Thank you so very much for expressing your support for a federal frickin' amendment to the constitution banning gay marriage. We were so worried that you were going soft on us; thanks for having the cojones to beat up on folks who don't have the numbers to fight you back.
You know how it is, bubba; in Texas, it warn't illegal ENOUGH to have a law against it. We had to write it into our constitution, too, so that our children and our children's children will have to move mountains in order to overrwrite our bigotry. We know how it's done, see.

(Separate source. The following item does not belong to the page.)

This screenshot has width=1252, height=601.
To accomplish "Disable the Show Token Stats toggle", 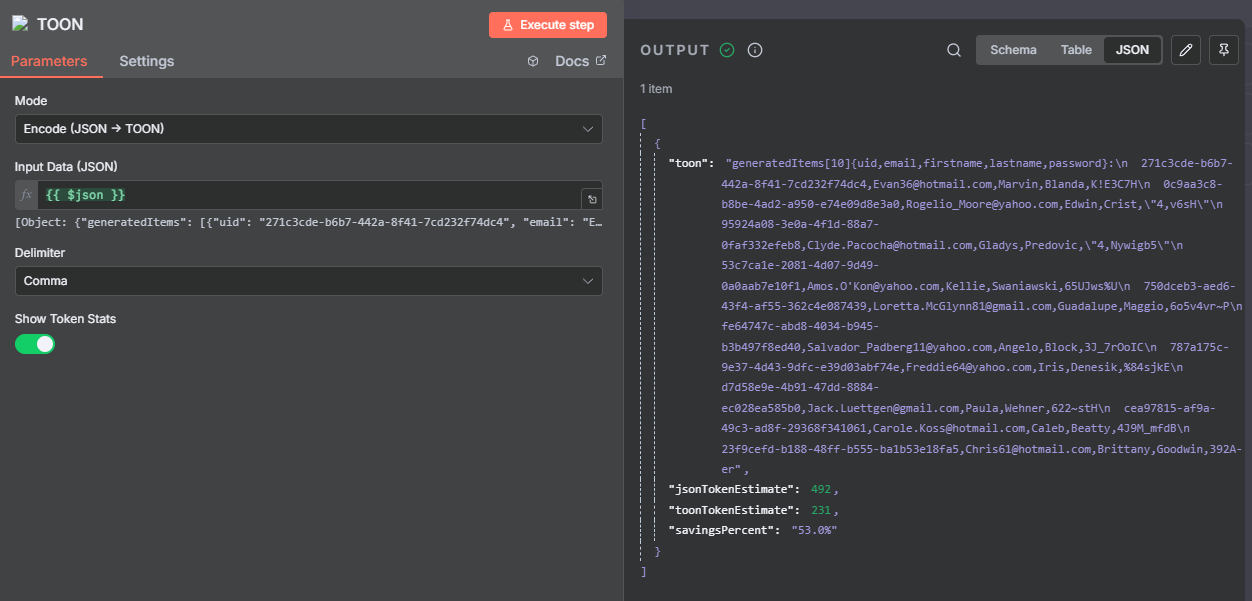I will pos(35,344).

I'm so grateful that you have the vision to see what is truly wrong in this world right now. Iraq, Afghanistan, New Orleans, employment rates, your party's finest and Jack Abramoff - all that nonsense is progressing splendidly. (Come to think of it, what's Haditha, Abu Ghraib, Valerie Plame, imaginary yellowcake, tax cuts to oil companies while the icecaps melt, the 2000 elections, and Satan's Troika of Iraq/Cheney/Halliburton got on a blowjob from an intern, anyway?)

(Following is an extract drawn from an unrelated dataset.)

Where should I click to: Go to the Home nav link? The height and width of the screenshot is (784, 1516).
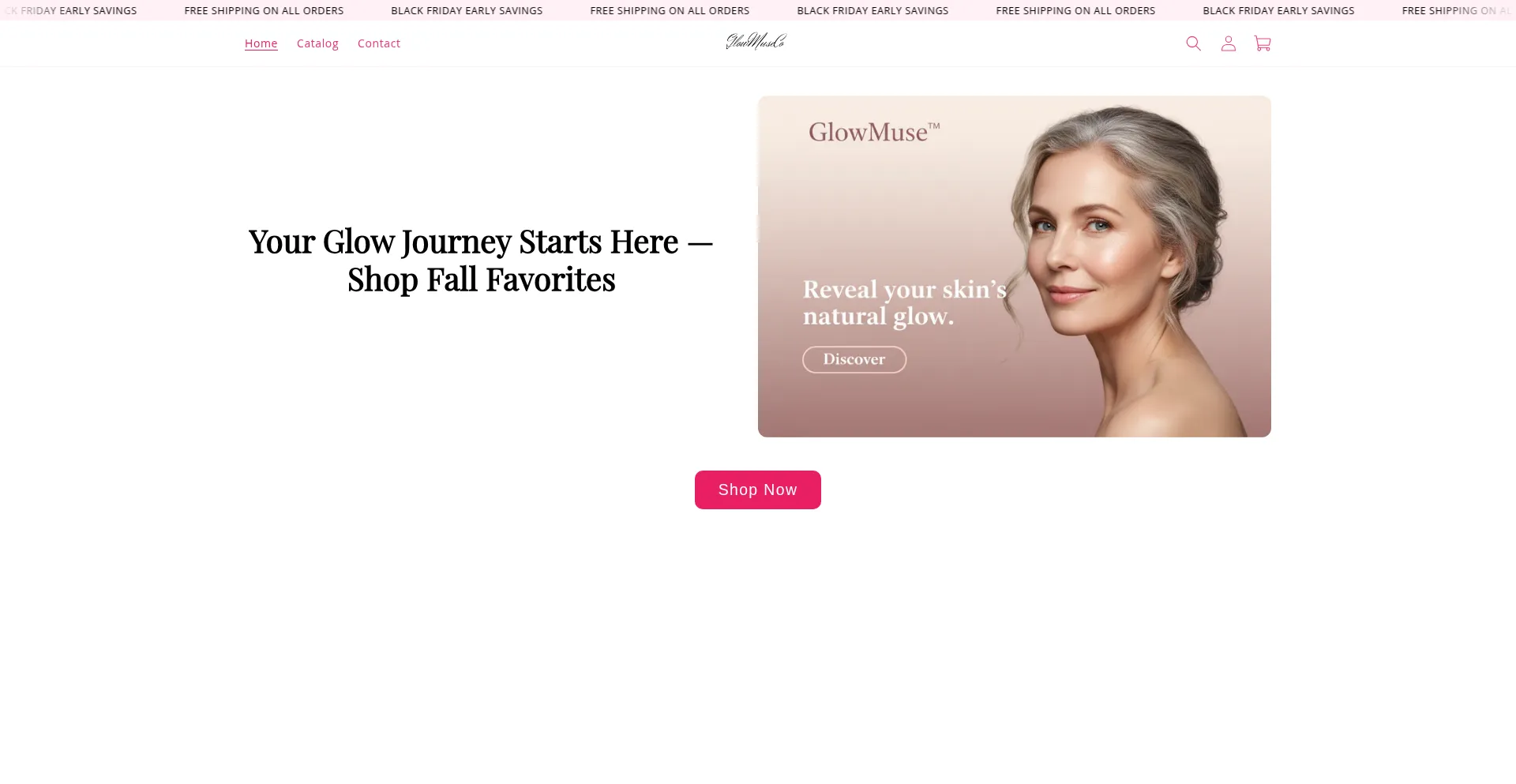pos(261,43)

So, thanks, big guy, for turning your Cyclops-like focus on what truly matters to the people of this fine country. I'm so very delighted that you're helping me concentrate on who other people bang.

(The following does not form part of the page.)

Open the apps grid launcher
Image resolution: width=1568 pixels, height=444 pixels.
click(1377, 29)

P.S. I'm not saying I know anyone like this...but, let's just say this FRIEND of mine has a HUSBAND who...well, enjoyed "Fried Green Tomatoes," and drinks Belgian beer out of a "special glass." I'm thinking that marriage may well be declared invalid, don't you? And, if that were to be true, it wouldn't be cheating if the wife contacted someone ELSE, say, John Cusack or Jeff Goldblum, in order to form a holy biblical bond of angelic marital unity, would it?